Anything inside the Capital Beltway has tremendous legs, but there’s also activity by the Washington-Dulles International Airport, which is an employment driver and boasts a large tech presence.
Various D.C. multifamily projects are taking advantage of the new federal tax benefit program created by Opportunity Zones. These tax incentives are making these areas even more desirable to investors and developers as they help companies solidify financing for projects in underserved pockets in the metro.
Hot market for investors
There’s no shortage of capital pursuing multifamily assets in D.C. Whether it’s the Metro expansion, Opportunity Zones or Amazon’s HQ2, the job and population growth make D.C. and the surrounding areas not only a strong market for local investors, but large pension funds, institutional money and overseas investors. Most recent acquisitions NorthMarq has been working on are 1031 exchanges, but there’s no shortage of all types of funds pursuing assets.
Ten apartment deals totaling $177.2 million (with a median price of $343,342 per-unit) closed in the second quarter, which is the highest amount traded since second-quarter 2016, according to Reis. The biggest transaction was the $141.6 million sale of the then under-construction RESA NoMA.
Multifamily remains a top asset class desired by the lending community, with no shortage of capital for either debt or equity in all submarkets and all property types.
The Federal Housing Finance Agency announced in September that the agencies (Fannie Mae and Freddie Mac) will focus on mission-driven assets with affordable-housing components for the next five quarters.

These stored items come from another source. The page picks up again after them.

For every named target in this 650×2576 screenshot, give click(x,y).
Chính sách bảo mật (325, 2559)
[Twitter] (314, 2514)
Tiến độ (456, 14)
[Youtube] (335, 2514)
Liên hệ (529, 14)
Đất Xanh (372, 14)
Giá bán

With a total cap of $200 billion across all U.S. markets for that period, the real estate community is breathing a sigh of relief that a degree of certainty is finalized.
The balance of the lending community, including life companies, banks and balance sheet lenders, remain committed and are actively financing quality multifamily opportunities across the DMV trade area.
A sunny outlook
While an increase in interest rates was expected, just the opposite has occurred. Barring any economic catalyst, we don’t anticipate much changing in the near-term. Developers, owners and lenders in D.C. are very savvy. We don’t foresee any hyper-lending activity or anyone getting over their skis.
Because rates are so low and the yield curve is flat, many of our loan requests are well beyond 10 years. That poses a competitive advantage to balance sheet lenders and life companies.